Planting Stories: The Life of Librarian and Storyteller Pura Belpré by Anika Aldamuy Denise (K - 3rd gr.)


Pura Belpré was the first Puerto Rican librarian in the New York Public Library system and an inspiration to librarians, book lovers, and fans of storytelling alike.  When she moved from Puerto Rico to NYC in 1921, she brought with her a fierce love of her native country and she passed on that love by integrating the wealth of stories that her culture taught her into the mainstream of her new American life.  It could be argued that she was at the forefront of the #WeNeedDiverseBooks movement, and we owe her a great debt of gratitude for that.



Island Born

 Islandborn by Junot Dĺaz (K - 3rd gr.)


When Lola’s class is asked to draw a picture of where their family immigrated from, Lola realizes that she doesn’t know much about the land she left when she was a baby.  So begins a journey of discovery through family and friends, as she learns some sad, but mostly wonderful things about the distant island that is still somehow a part of her heart.




Dancing Hands

Dancing Hands: How Teresa Carreňo Played the Piano for Abraham Lincoln by Margarita Engle.  (1st - 3rd gr.)


Even as a child, Teresa Carreňo found that music lifted her spirits.  She loved to let her hands dance among the piano keys; the melodious notes helped ease so many of her jagged emotions.  Even when she deals with uncertainty as her family migrates from Venezuela to New York, when she battles sorrow as she sees the effect that the Civil War is having on her new country, and when she is nervous about performing in front of strangers, her music gives her the courage to adjust to it all.  But when she is asked to visit the White House to play for President Abraham Lincoln and his family, will her music be enough to give a moment of peace to a family in mourning?




¡Vamos! Let’s Go to the Market by Raúl Gonzalez the Third (K - 2nd gr.)


It’s market day! Join Little Lobo and his dog Bernabé as they travel through their desert town and visit all the people and products in El Mercado.  Bright illustrations, terms in English and Spanish, and a simple storyline work perfectly together in this fun, culturally rich book that is chock full of surprises and smiles.  After you read this volume, you’re sure to want the sequel: ¡Vamos! Let’s Go Eat.





Imagine by Juan Felipe Herrera (K - 3rd gr.)


Herrera was the first Latino U.S. Poet Laureate (2015-17), and the poet/author/activist harkens back to his own experience as a child of migrant workers in Imagine.  His boyhood might look different to many readers, but there are gifts in every life, in every experience, and all those moments blend seamlessly together to form you -- a unique individual who should never stop imagining the endless possibilities that the future can offer.





 Alma and How She Got Her Name by Juana Martinez-Neal (PreK - 2nd gr.)

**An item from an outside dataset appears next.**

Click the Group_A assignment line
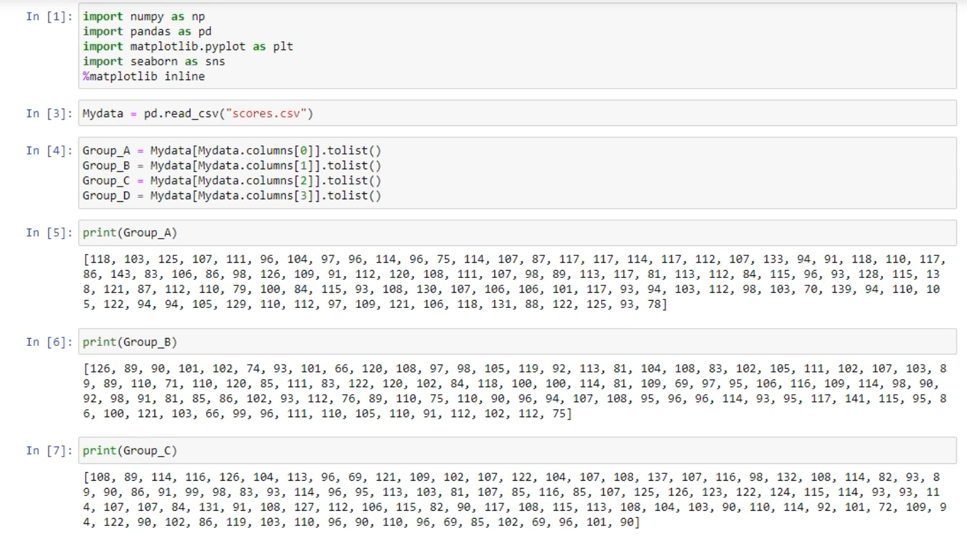967x540 pixels. (232, 151)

In this delightful picture book, a young girl learns a new appreciation for her family and herself, as she investigates the meaning behind her name: Alma Sofia Esperanza José Pura Candela. Relatives who loved books and flowers, who dreamed of traveling the world, who found purpose in art -- all told, she is connected to five different relatives whose memory offers a world of possibilities to Alma -- and still leaves her with room to grow and make a name for herself.




Dreamers by Yuyi Morales (PreK - 3rd gr.)

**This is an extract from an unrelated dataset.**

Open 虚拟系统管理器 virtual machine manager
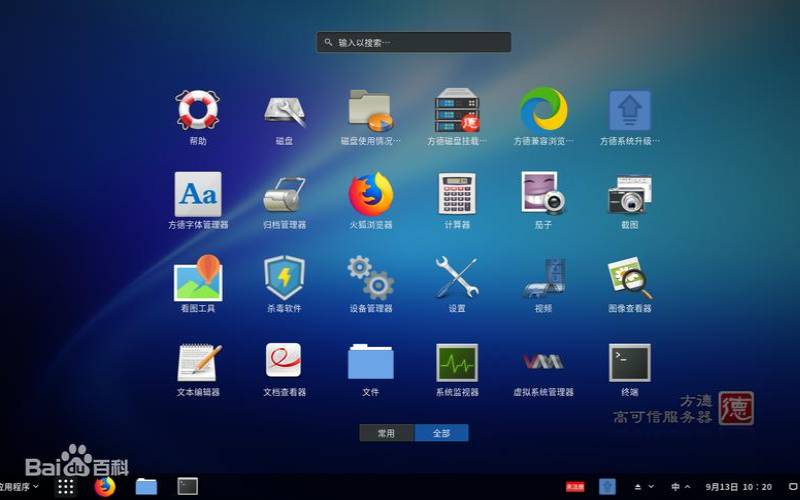 pos(543,362)
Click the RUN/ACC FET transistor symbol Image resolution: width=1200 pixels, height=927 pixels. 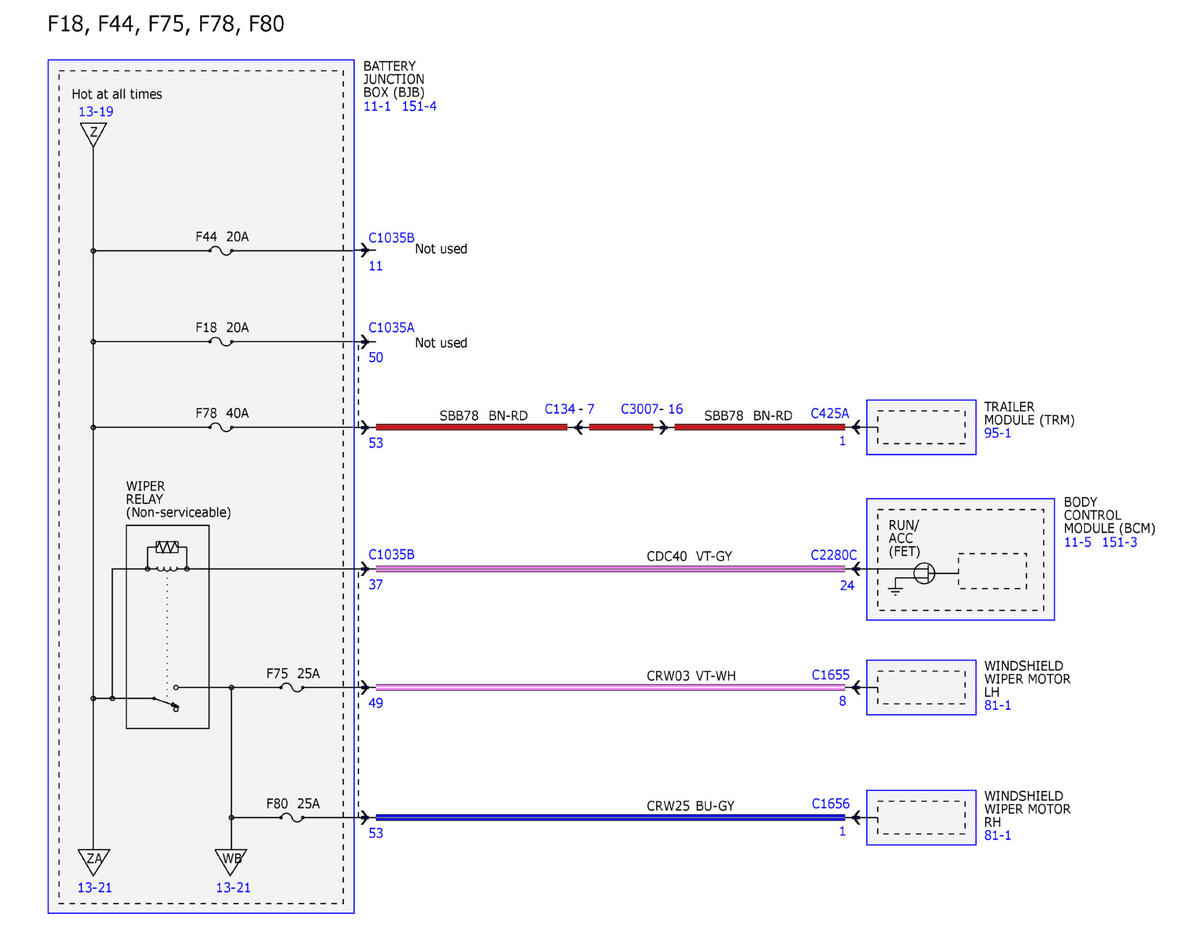[x=925, y=573]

With sparse text and breathtaking illustrations, Yuyi Morales presents an autobiographical picture book in which she shares her experiences from 1994 when she moved from Mexico to San Francisco as a new mother.  Morales perfectly balances the awe, excitement, and terror of beginning a life in an unfamiliar world that is as unprepared for you as you are for it.  It is a gorgeous book that can be read on many levels and deserves to be enjoyed.





My Papi Has a Motorcycle by Isabel Quintero (K - 3rd gr.)

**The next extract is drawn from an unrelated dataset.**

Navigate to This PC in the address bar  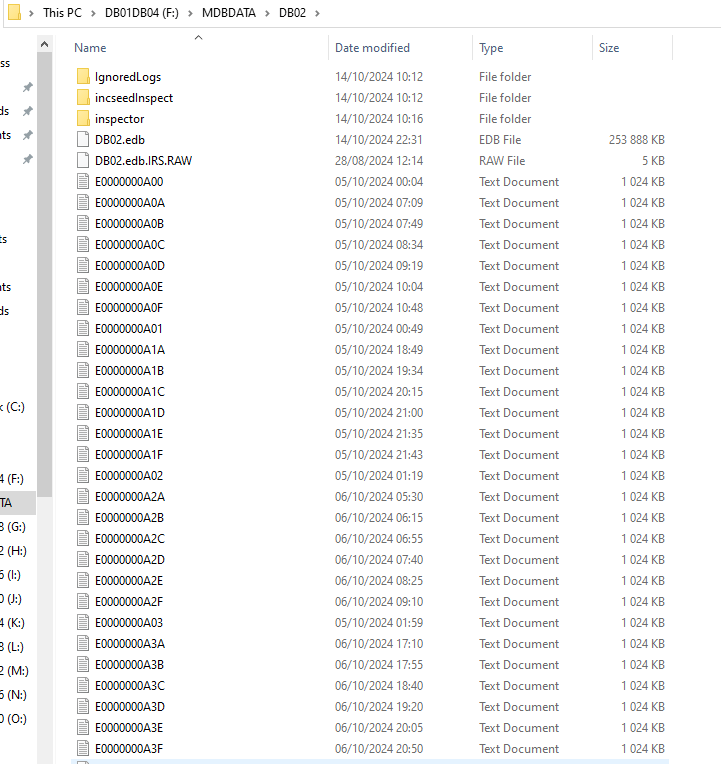pos(62,11)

Every night, Daisy and her father take a motorcycle ride through their town.  They prowl down familiar streets, greeting friends and neighbors, enjoying the feel of their colorful and energetic world.  Younger readers will enjoy the carefree nature of the ride and the father/daughter bond, while older readers might pause to reflect on the subtle inclusion of signs of gentrification and “improvements” that might not be the best for everyone.  Whichever way you read it, this book is a winner.